Reading text –
Something else you’ll come to learn about me is that I love zombies. Not like that, I mean, I guess if she was fresh and tied up and all, but I’m on a tangent. As a concept, as a threat, as a source of drama, I love zombies.
I have traced this to a gift I got as a kid. A friend of my grandma’s apparently thought that a book which detailed in exquisite, grotesque detail pretty much every flesh eating zombie movie to date would be an excellent gift for a seven year old child. I spent fifteen years terrified of zombies to the point where a movie would give me nightmares for a week.
I’m not as bad now, but I still have an amazing fascination with them. Something about them just appeals to me; how they are relentless, numberless, and tireless. The thing is, zombies have been done well in movies, they’ve been done well in books, but despite being a very common foe these days, they have very rarely been done well in games.
Partly this is because what we expect, or are presumed to expect, as gamers. Despite the “survival horror” moniker, survival is not all it is cracked up to be. Carry health items, conserve ammo, dodge zombies/ghosts/demons/whatever. Nothing about food, clean water, secure shelter, and so forth. Now some games go completely to the other end of the scale and make zombies fodder for hilarious slaughter, like Dead Rising. That’s quite fine with me, I love that sort of thing. I would prefer that ones at the survival, rather than action, end of the spectrum made a lot more effort to simulate survival proper.

Dataset excerpt –
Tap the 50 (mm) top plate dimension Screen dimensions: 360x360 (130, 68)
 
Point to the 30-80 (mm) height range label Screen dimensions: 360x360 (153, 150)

Your assignment – Rewrite the zombie essay from "I have traced" to "well in games.", inclusive, replacing "nightmares" with "bad dreams".

Solution to the exercise –
I have traced this to a gift I got as a kid. A friend of my grandma’s apparently thought that a book which detailed in exquisite, grotesque detail pretty much every flesh eating zombie movie to date would be an excellent gift for a seven year old child. I spent fifteen years terrified of zombies to the point where a movie would give me bad dreams for a week.
I’m not as bad now, but I still have an amazing fascination with them. Something about them just appeals to me; how they are relentless, numberless, and tireless. The thing is, zombies have been done well in movies, they’ve been done well in books, but despite being a very common foe these days, they have very rarely been done well in games.